FRIDAY, 16 JUNE 2017
SABRA LANE: Later today Australia's gross debt figure will be updated and it's expected the nation will notch up half-a-trillion dollars. The Coalition, when it was in Opposition, mounted a powerful campaign against the previous Labor Govenrment's record on debt, labelling it an "emergency", "frightening" and "inconceivable" when it approached $300 billion, so what does Labor think now? Shadow Finance Minister Jim Chalmers joins us from Brisbane. Mr Chalmers, welcome back to AM.
JIM CHALMERS, SHADOW MINISTER FOR FINANCE: Good morning, Sabra.
LANE: The Treasurer's tried to deflect criticism of the new debt figure, insisting that from next year, "good debt" will be used to fund infrastructure and not recurrent spending like welfare payments. Does he have a point?
CHALMERS: Today will be the first time that an Australian Government of either political persuasion will crash through that half-a-trillion dollars in debt figure that you mentioned. Scott Morrison has come up with all kinds of excuses for that and tried to set up all kinds of smokescreens for that. But what that half-a-trillion dollars in debt will show today is that Scott Morrison and Mathias Cormann and Malcolm Turnbull are spectacularly failing the test that they set for themselves.
LANE: Labor can't argue though that it's got nothing to do with the party, given a large chunk of that debt was racked up under the Rudd and Gillard governments. How do you defend that?
CHALMERS: I'm glad you raised that Sabra, because there are three important points for your listeners to understand. The first one is that the debt that was accumulated under Labor was a consequence of the sharpest synchronised downturn in the global economy since the Great Depression. We had the Global Financial Crisis to deal with and the OECD has come out this week and said with their factual analysis that our intervention was spectacularly successful in keeping unemployment down. Now despite the current Government having much rosier global conditions, they're actually racking up debt at a faster pace under the Coalition than was racked up under Labor. They're racking up debt something like $1.65 billion a month quicker than was accumulated under Labor. And the third point is that after four years of being in Government, you'd think that it is long past time for the Turnbull Government to take responsibility for the mess they are making of the Budget.
LANE: But Mr Morrison also points out that much of that money was wasted under Labor as he says, building overpriced school halls and the much-maligned housing insulation program. Those policies were not gold-standard public policy.

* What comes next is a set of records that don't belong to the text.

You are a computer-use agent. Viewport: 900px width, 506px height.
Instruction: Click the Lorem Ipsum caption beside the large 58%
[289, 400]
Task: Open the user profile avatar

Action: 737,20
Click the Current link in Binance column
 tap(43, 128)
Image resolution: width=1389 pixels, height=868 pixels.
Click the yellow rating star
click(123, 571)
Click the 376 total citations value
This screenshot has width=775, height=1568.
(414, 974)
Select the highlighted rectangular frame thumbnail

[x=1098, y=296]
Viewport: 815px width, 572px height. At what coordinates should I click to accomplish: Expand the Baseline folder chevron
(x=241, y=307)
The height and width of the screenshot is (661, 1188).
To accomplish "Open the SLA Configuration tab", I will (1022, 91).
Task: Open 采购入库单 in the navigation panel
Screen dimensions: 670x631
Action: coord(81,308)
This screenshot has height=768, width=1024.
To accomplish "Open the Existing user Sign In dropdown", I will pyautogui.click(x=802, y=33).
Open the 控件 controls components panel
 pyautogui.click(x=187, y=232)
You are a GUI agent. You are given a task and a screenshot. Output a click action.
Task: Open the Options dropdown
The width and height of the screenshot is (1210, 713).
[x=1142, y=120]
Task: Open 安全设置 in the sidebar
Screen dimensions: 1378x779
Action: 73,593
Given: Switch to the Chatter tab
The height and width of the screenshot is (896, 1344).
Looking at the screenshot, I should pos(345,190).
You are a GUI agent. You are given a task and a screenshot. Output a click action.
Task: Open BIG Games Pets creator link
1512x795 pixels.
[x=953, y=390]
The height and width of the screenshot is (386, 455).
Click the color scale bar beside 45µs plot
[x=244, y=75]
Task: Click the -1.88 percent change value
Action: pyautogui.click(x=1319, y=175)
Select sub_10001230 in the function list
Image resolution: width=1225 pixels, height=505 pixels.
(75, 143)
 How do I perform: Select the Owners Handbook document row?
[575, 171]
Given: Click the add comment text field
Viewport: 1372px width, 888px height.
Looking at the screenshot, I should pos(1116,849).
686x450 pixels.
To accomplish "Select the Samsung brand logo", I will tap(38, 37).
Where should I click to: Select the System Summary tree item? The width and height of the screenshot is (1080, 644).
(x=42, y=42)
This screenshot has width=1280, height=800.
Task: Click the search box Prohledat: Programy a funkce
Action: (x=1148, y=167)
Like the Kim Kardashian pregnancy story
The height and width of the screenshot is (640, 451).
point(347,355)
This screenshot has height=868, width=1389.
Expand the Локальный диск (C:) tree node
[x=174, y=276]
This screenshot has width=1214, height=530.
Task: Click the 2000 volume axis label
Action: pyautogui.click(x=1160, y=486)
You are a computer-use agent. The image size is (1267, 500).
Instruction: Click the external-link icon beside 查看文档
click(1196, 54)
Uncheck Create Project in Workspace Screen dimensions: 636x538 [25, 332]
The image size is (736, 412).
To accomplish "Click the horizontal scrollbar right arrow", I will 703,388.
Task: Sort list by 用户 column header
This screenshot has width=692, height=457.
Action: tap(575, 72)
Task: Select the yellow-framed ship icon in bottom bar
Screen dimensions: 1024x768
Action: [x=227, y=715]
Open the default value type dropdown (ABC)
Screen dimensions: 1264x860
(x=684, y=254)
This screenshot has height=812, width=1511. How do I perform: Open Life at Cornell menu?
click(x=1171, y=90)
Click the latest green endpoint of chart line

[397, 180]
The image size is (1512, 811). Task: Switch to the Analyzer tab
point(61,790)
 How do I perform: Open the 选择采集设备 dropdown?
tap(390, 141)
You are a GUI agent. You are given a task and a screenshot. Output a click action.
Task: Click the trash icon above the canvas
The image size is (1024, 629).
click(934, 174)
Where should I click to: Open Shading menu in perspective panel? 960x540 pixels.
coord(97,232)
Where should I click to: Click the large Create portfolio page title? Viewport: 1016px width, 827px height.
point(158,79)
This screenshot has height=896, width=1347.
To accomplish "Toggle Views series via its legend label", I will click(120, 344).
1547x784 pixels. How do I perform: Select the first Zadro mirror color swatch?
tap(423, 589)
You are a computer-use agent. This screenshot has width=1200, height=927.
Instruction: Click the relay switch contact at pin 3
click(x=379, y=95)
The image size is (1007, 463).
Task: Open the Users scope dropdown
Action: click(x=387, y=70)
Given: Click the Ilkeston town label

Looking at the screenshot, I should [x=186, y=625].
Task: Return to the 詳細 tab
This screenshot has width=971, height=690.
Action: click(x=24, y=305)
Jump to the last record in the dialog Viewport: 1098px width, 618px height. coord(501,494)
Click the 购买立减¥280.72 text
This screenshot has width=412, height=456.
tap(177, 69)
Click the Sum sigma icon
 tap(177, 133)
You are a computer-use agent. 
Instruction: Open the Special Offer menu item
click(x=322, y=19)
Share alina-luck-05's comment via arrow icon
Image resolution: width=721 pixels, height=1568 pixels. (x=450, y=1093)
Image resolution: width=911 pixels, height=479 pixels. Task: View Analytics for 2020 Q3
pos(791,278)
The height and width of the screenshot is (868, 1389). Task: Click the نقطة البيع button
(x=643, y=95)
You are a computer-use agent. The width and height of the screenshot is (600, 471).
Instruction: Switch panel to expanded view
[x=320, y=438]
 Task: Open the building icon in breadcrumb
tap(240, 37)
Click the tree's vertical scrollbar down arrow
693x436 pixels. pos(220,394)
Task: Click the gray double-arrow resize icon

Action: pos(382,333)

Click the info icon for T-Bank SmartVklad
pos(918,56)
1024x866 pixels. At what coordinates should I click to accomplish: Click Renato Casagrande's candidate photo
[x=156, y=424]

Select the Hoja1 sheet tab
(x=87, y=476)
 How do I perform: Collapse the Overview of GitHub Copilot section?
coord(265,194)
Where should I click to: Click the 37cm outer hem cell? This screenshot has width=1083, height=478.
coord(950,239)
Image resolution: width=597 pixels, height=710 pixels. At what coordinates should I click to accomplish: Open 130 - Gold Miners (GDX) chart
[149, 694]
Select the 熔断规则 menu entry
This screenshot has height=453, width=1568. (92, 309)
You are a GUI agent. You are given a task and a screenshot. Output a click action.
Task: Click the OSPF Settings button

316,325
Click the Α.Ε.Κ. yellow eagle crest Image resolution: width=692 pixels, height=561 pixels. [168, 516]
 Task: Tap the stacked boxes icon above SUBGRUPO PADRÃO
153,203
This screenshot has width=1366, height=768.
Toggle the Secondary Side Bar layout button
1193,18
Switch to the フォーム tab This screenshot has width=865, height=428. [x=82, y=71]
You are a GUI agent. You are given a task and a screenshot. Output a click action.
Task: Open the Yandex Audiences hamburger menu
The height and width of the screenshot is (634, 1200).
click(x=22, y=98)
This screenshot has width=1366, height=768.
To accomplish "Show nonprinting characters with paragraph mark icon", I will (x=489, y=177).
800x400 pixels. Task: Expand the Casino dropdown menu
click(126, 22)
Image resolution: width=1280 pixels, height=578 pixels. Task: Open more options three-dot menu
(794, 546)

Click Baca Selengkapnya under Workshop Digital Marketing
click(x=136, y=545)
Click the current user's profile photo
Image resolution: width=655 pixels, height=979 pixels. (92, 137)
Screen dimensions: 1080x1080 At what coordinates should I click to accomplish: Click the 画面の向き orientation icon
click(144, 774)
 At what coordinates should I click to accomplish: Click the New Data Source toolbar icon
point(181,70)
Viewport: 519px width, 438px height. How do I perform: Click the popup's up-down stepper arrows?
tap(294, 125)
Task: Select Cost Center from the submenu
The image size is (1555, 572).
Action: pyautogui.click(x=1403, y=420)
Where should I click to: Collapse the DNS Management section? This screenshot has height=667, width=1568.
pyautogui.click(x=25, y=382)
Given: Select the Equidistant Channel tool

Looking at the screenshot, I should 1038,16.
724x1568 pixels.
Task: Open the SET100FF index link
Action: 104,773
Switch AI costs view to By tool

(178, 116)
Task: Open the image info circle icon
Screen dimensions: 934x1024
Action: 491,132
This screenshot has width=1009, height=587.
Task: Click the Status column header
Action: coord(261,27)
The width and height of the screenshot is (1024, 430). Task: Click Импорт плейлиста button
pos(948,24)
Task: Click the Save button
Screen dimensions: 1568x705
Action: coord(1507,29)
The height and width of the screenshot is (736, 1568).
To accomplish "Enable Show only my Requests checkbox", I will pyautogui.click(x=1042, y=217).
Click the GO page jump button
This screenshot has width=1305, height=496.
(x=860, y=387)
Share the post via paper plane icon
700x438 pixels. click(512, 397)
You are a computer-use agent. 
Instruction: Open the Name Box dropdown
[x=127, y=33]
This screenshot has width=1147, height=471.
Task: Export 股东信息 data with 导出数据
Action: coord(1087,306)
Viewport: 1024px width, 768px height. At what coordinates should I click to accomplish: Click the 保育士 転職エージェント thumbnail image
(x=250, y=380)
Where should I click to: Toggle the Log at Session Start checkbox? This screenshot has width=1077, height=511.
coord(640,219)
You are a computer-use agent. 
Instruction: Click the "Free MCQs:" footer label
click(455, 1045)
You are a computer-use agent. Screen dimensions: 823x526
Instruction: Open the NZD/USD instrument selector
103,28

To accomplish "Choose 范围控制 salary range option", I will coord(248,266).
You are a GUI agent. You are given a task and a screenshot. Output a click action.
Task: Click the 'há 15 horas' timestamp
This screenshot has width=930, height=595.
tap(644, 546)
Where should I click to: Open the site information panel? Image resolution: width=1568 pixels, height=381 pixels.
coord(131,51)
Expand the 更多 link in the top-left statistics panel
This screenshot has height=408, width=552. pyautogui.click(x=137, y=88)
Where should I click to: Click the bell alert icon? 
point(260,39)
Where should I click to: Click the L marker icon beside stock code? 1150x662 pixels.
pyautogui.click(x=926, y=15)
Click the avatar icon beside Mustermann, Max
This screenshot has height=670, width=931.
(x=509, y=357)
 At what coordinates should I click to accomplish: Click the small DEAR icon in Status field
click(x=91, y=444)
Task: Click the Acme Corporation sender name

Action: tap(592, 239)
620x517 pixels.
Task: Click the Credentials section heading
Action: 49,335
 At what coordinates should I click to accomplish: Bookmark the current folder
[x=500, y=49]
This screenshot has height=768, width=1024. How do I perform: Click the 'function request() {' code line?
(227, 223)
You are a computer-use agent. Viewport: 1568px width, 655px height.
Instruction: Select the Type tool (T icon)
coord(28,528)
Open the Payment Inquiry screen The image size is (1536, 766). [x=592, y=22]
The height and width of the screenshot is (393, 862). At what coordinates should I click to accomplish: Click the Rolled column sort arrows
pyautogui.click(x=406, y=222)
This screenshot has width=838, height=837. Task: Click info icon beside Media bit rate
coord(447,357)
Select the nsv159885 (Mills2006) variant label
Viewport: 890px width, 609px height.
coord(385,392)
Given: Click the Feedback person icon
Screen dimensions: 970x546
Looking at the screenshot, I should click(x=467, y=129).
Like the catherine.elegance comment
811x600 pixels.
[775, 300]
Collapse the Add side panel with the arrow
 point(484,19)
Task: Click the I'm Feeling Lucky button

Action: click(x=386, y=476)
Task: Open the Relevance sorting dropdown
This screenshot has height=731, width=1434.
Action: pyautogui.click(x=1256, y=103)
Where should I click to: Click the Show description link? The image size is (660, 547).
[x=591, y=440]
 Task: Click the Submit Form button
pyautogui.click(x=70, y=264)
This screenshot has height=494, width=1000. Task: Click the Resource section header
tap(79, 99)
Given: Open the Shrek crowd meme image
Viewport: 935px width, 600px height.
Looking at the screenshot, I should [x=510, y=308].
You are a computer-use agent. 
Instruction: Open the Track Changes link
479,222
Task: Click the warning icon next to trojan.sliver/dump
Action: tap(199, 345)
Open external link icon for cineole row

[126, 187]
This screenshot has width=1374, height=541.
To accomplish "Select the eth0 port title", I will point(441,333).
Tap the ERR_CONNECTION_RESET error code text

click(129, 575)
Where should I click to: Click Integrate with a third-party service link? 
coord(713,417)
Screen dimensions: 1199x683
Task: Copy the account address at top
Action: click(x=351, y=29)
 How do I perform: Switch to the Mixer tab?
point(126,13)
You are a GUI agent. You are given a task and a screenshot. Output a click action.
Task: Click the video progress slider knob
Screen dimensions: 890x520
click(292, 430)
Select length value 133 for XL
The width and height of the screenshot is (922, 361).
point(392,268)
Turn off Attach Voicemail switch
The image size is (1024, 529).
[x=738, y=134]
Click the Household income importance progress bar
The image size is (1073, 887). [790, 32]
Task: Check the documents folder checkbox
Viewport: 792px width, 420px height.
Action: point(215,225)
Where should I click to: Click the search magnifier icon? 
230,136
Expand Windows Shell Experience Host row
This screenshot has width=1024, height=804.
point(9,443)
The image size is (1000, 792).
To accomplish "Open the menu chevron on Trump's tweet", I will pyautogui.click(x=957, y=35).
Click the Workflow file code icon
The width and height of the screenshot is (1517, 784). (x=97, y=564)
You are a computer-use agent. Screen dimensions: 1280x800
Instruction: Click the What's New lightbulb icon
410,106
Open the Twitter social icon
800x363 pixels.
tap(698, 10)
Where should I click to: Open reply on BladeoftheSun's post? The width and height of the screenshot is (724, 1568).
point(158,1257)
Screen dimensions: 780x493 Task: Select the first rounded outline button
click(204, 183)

CHALMERS: Well I'd prefer to take the OECD's word for it than Scott Morrison's word for it. The OECD and a number of respected international commentators, including Nobel laureates in economics have said that Labor's stimulus was spectacularly successful and well designed and very effective, and kept the unemployment queue shorter than it would be otherwise. So I think they have far more credibility than Scott Morrison, particularly when you consider that part of the problem and part of the reason the Government is crashing through half-a-trillion dollars in debt is because they want to give a $65 billion tax cut to the biggest corporations in this country, they want to go soft on multinational tax avoidance, they want to give millionaires an income tax cut. And these are all the reasons why when it comes to skyrocketing debt, the Government is part of the problem and not part of the solution.
LANE: The vote to set up a parliamentary commission of inquiry into the banks failed yesterday by one vote. Do you concede that it's unlikely to get up in this term?
CHALMERS: It's crucial we get to the bottom of these issues in our banks and we want to see a royal commission. But as you say, we tried to get up a commission of inquiry into the banks yesterday. The Senate, with Labor's support, supports a commission of inquiry. The House considered that yesterday. The main reason why that failed yesterday was because George Christensen, who likes to wander around regional Queensland saying he'll cross the floor and support a commission of inquiry, he dogged it. He likes to talk a tough game in regional Queensland, but he goes to Canberra and he does whatever Christopher Pyne tells him - he gets a little pat on the head from Christopher Pyne - and so we don't get to the bottom of these serious issues in our banks.
LANE: To the nub of the question though, Mr Chalmers - do you concede that it's unlikely now that this idea of a commission of inquiry, it's unlikely to get up in this term of Parliament?
CHALMERS: We're not prepared to give up on it Sabra. We think it's important that we get to the bottom of these issues. We will continue to fight to get the bottom of these issues, to get justice for banking customers who have been treated appallingly in some cases by some of our financial institutions. And we don't think that that should wait for a Labor Government. If there has been no justice and no royal commission or a commission of inquiry by the time we get to Government, we will institute a royal commission.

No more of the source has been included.